[Collected data]
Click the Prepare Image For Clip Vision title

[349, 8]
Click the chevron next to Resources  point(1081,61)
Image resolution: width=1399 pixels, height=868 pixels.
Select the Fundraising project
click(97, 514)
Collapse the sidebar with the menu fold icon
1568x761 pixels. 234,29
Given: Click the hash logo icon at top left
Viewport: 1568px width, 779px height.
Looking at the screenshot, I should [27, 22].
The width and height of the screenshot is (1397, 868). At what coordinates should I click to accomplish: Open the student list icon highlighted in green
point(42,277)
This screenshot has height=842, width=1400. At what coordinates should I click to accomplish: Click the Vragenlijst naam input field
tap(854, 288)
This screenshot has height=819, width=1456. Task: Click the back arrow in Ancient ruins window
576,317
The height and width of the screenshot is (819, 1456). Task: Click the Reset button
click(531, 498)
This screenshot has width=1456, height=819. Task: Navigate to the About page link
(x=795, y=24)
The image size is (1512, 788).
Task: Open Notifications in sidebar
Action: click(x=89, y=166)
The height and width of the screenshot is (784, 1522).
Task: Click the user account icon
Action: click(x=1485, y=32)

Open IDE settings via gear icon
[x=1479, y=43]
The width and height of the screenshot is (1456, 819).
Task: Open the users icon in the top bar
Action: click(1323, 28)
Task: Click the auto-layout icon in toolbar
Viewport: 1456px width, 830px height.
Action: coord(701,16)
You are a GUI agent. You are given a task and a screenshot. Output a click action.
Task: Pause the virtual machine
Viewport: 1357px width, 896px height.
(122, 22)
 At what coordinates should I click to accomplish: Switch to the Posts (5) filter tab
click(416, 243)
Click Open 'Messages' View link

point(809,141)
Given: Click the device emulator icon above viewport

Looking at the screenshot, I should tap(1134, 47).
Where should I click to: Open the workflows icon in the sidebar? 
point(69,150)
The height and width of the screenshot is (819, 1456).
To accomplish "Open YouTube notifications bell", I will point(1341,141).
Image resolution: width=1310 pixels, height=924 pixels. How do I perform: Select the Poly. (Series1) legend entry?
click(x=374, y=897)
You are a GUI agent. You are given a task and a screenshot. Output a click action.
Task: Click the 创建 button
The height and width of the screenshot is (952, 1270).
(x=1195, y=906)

● **What you will do**
I need each line above reproduced exactly.

● **Result of this exercise**
Click the Prepare Image For Clip Vision title

[349, 8]
Click the chevron next to Resources  point(1081,61)
Image resolution: width=1399 pixels, height=868 pixels.
Select the Fundraising project
click(97, 514)
Collapse the sidebar with the menu fold icon
1568x761 pixels. 234,29
Given: Click the hash logo icon at top left
Viewport: 1568px width, 779px height.
Looking at the screenshot, I should [27, 22].
The width and height of the screenshot is (1397, 868). At what coordinates should I click to accomplish: Open the student list icon highlighted in green
point(42,277)
This screenshot has height=842, width=1400. At what coordinates should I click to accomplish: Click the Vragenlijst naam input field
tap(854, 288)
This screenshot has height=819, width=1456. Task: Click the back arrow in Ancient ruins window
576,317
The height and width of the screenshot is (819, 1456). Task: Click the Reset button
click(531, 498)
This screenshot has width=1456, height=819. Task: Navigate to the About page link
(x=795, y=24)
The image size is (1512, 788).
Task: Open Notifications in sidebar
Action: click(x=89, y=166)
The height and width of the screenshot is (784, 1522).
Task: Click the user account icon
Action: click(x=1485, y=32)

Open IDE settings via gear icon
[x=1479, y=43]
The width and height of the screenshot is (1456, 819).
Task: Open the users icon in the top bar
Action: click(1323, 28)
Task: Click the auto-layout icon in toolbar
Viewport: 1456px width, 830px height.
Action: coord(701,16)
You are a GUI agent. You are given a task and a screenshot. Output a click action.
Task: Pause the virtual machine
Viewport: 1357px width, 896px height.
(122, 22)
 At what coordinates should I click to accomplish: Switch to the Posts (5) filter tab
click(416, 243)
Click Open 'Messages' View link

point(809,141)
Given: Click the device emulator icon above viewport

Looking at the screenshot, I should tap(1134, 47).
Where should I click to: Open the workflows icon in the sidebar? 
point(69,150)
The height and width of the screenshot is (819, 1456).
To accomplish "Open YouTube notifications bell", I will point(1341,141).
Image resolution: width=1310 pixels, height=924 pixels. How do I perform: Select the Poly. (Series1) legend entry?
click(x=374, y=897)
You are a GUI agent. You are given a task and a screenshot. Output a click action.
Task: Click the 创建 button
The height and width of the screenshot is (952, 1270).
(x=1195, y=906)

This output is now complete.